─── Given records

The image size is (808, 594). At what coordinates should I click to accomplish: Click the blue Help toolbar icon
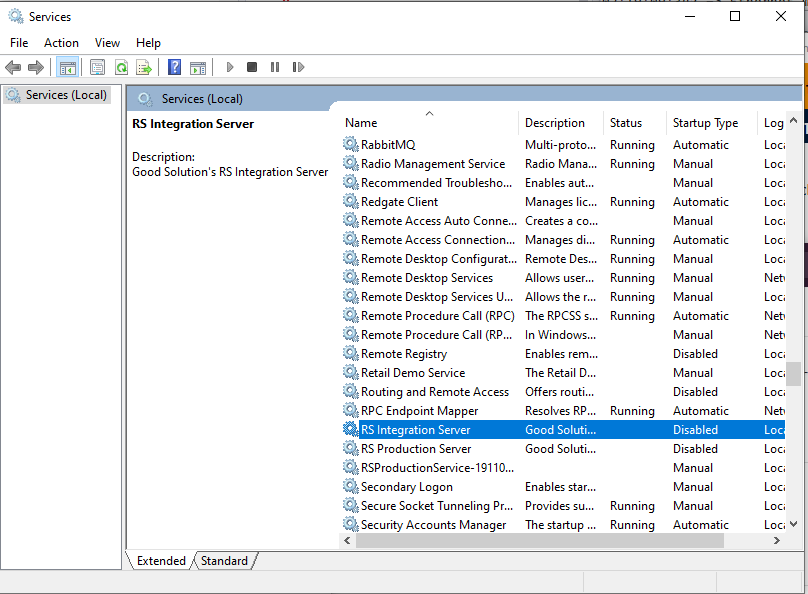click(x=175, y=67)
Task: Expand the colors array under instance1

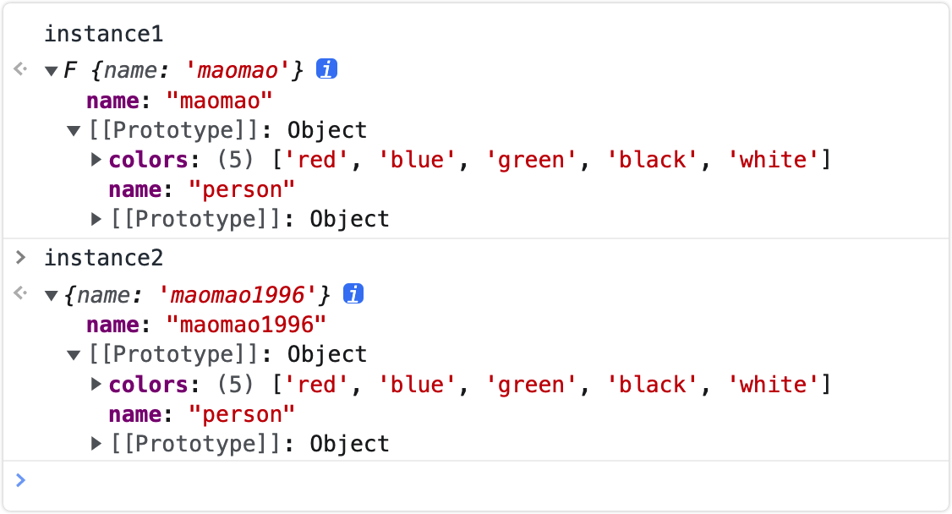Action: click(x=96, y=160)
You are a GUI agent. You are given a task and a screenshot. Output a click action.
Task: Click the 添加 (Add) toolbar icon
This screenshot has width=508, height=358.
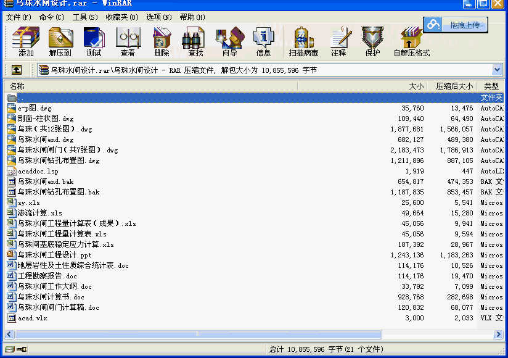pyautogui.click(x=26, y=41)
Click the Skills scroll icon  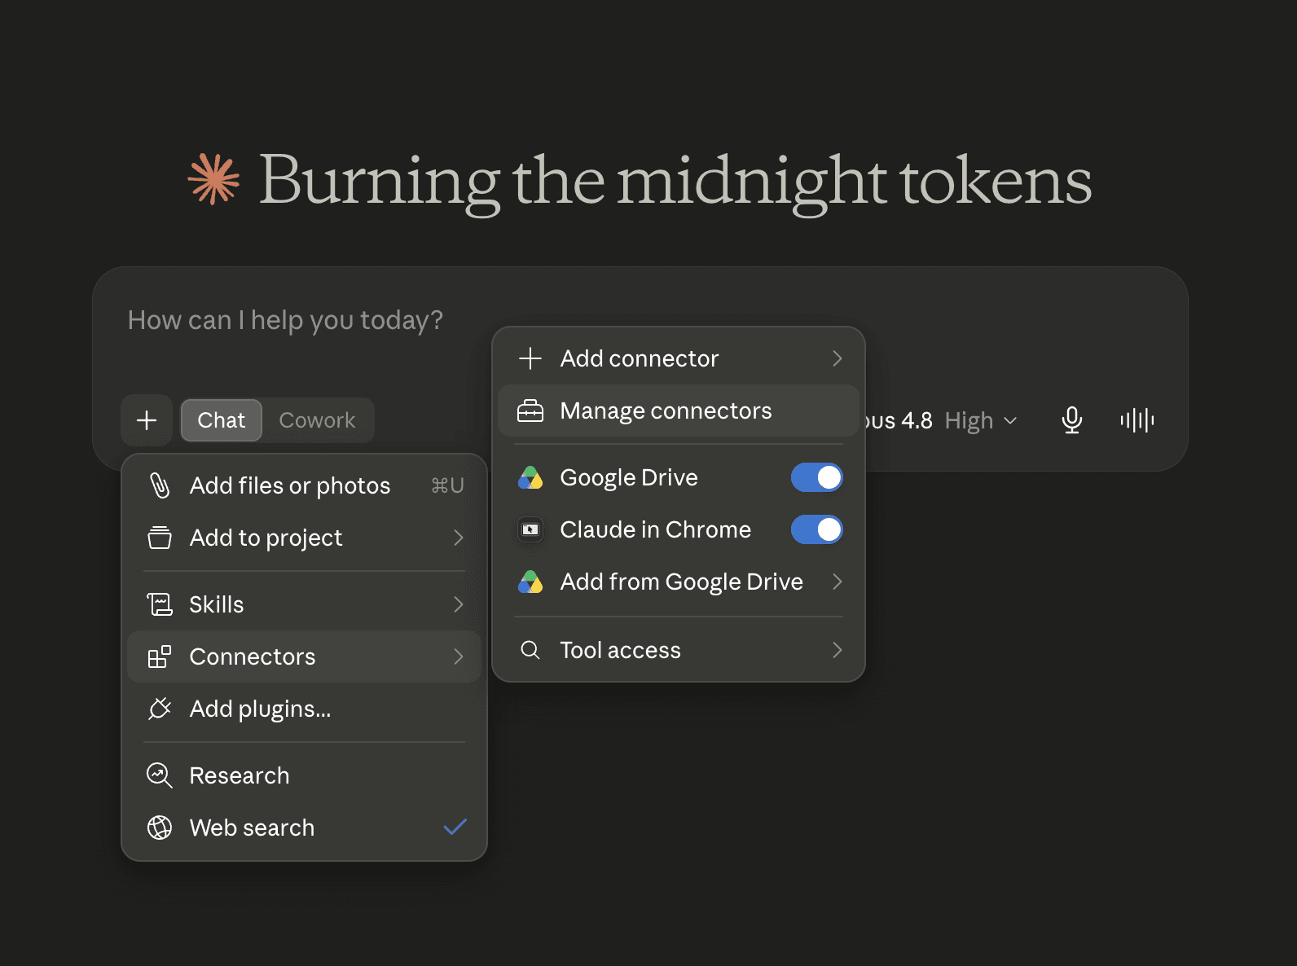(160, 604)
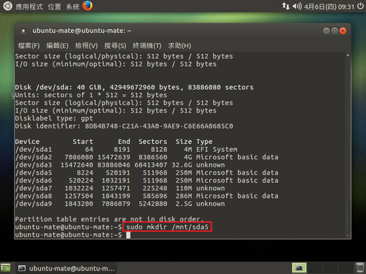Image resolution: width=366 pixels, height=274 pixels.
Task: Open the 位置 places menu
Action: 54,7
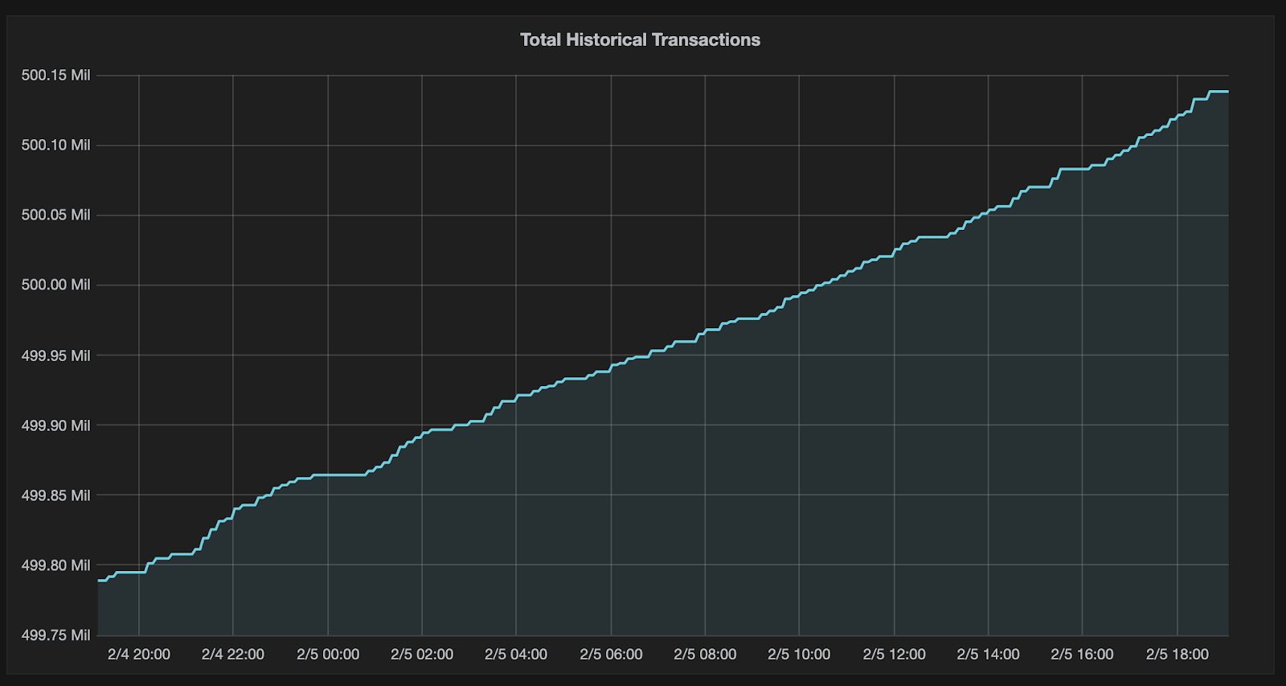Select the 2/5 10:00 time axis label
The image size is (1286, 686).
click(x=799, y=654)
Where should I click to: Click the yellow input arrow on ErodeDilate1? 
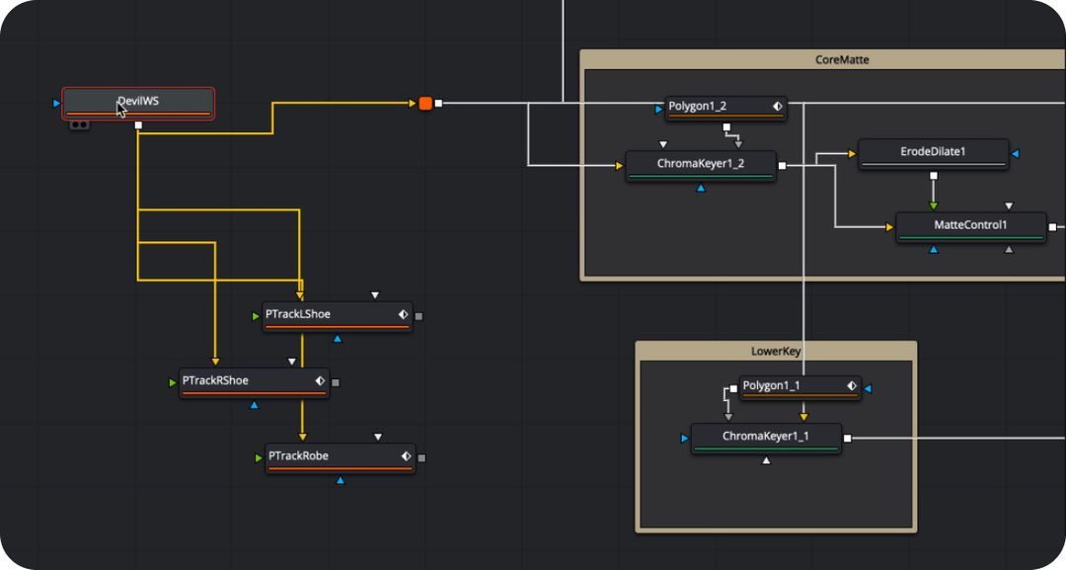(x=853, y=153)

──────

▶ [Work instructions]
The answer is the lines above, word for word, from the first one through the one containing "Task: Click the 添加 (Add) toolbar icon"; it includes no pictures.

▶ [Solved problem]
The image size is (808, 594). At what coordinates should I click to accomplish: Click the blue Help toolbar icon
click(x=175, y=67)
Task: Expand the colors array under instance1

Action: click(x=96, y=160)
You are a GUI agent. You are given a task and a screenshot. Output a click action.
Task: Click the 添加 (Add) toolbar icon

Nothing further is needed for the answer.